Not much is known about the small community of Levita Township, the compound that houses the members of the Sabbatarian church.
The church began in Louisville, Ky. Michael Boutte and his family joined the church when he was around eight-years-old.
He said his leader, Richard Dugan decided to commit suicide on May 1, 2007, after a grand jury indicted him for custodial interference and three counts of terroristic threatening related to a child welfare situation back in December 2006.
Boutte was arrested on May 1, after Dugan’s death. He said he was trying to protect his leader and the church’s way of life.
“The members of the Sabbatarian church have lived in the same spot in Grayson County for the last 13 years,” Boutte explained.

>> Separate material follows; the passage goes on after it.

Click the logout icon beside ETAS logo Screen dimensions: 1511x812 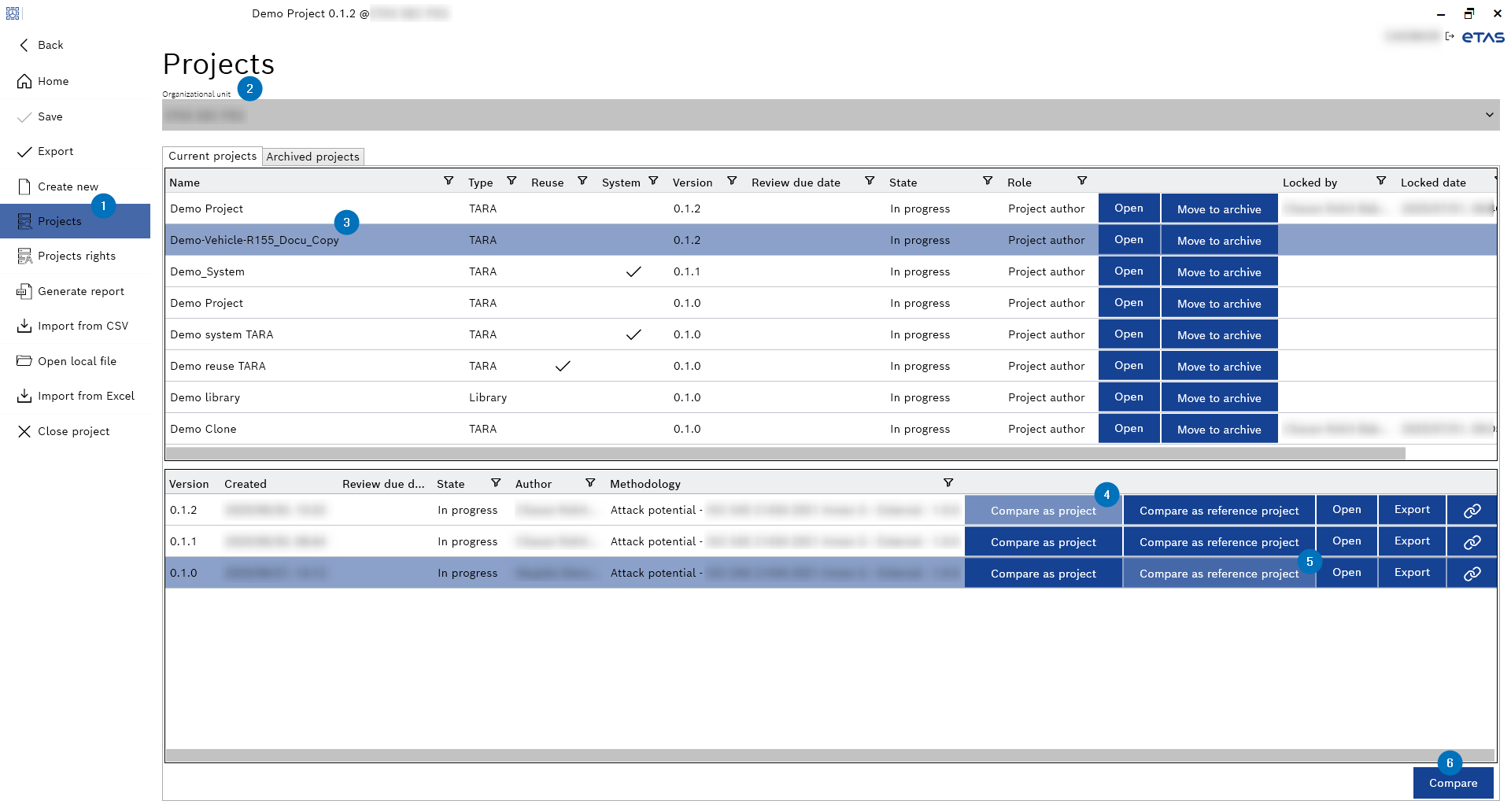1450,36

Residents of the community, Levita Township, live by their own code of conduct and they were led by Richard Dugan, the founder of the church until his recent suicide.
“The lord spoke to him in obtuse – well I wouldn’t say obtuse, but odd ways,” Boutte said.

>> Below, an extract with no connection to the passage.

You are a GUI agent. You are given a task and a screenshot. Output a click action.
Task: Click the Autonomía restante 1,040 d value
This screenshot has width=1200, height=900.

They live without running water or electricity as generators provide heat. Members of this town say it’s not by choice because the town is so far from civilization that a substation would have to be built.

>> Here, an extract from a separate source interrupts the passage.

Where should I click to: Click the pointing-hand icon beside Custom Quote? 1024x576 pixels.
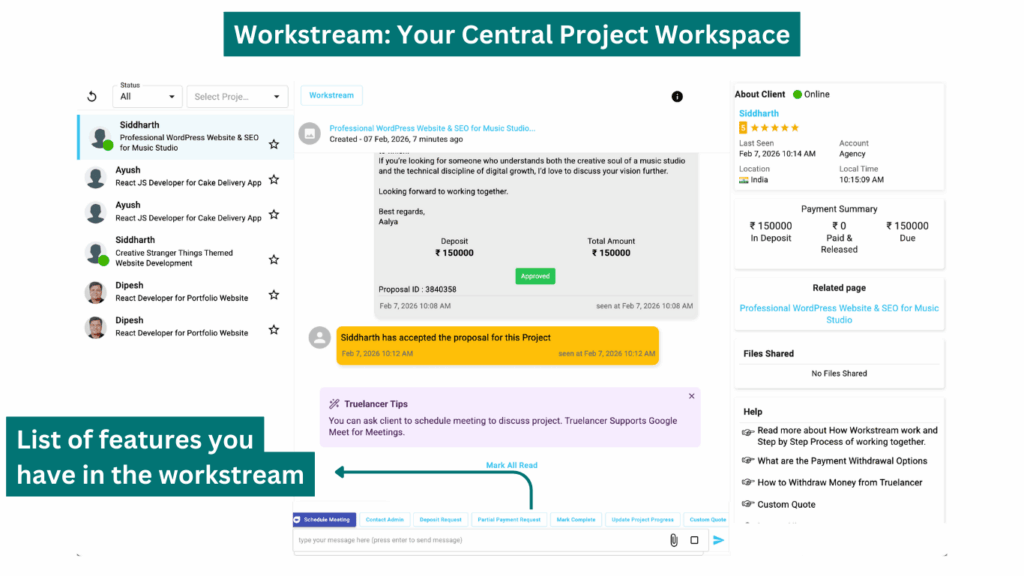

Some members work while others are disabled, so their way of life depends on one thing: sharing everything. They even put all of their earnings together.
“I go without electric, everybody goes without electric,” Boutte explained.
Members don’t celebrate Easter, Christmas, or birthdays.
“We stick by what’s in the Bible – the original holy days that the Israelites kept in Egypt,” Boutte explained.
Twenty-six-year-old Boutte said it’s their unconventional lifestyle that had social services on their property back in December.
Back in December WBKO reported the social worker was trying to take four children into custody after a referral of neglect was issued.
Boutte said Dugan was in foster homes when he was a child and he believes the appearance of a social worker set him off.
“I think it was eleven foster homes and three institutions …” Boutte said Dugan had resided in.
Yesterday, Dugan was indicted by a grand jury on charges of custodial interference and three counts of terroristic threatening and Boutte said that’s what drove Dugan to suicide.
“He wasn’t going to do any harm to anybody else, but it was the fact if they pushed him too much I knew that he was going to shoot himself. He promised they would not pull him out of the car alive,” Boutte explained.
Boutte said he and the other followers were arrested because they were simply trying to protect their leader.
“It looked as if they laid a rifle down in there – we figured sniper. So my mother and I sat on the hood, right in his direct line of sight, so he could not shoot Richard,” Boutte explained.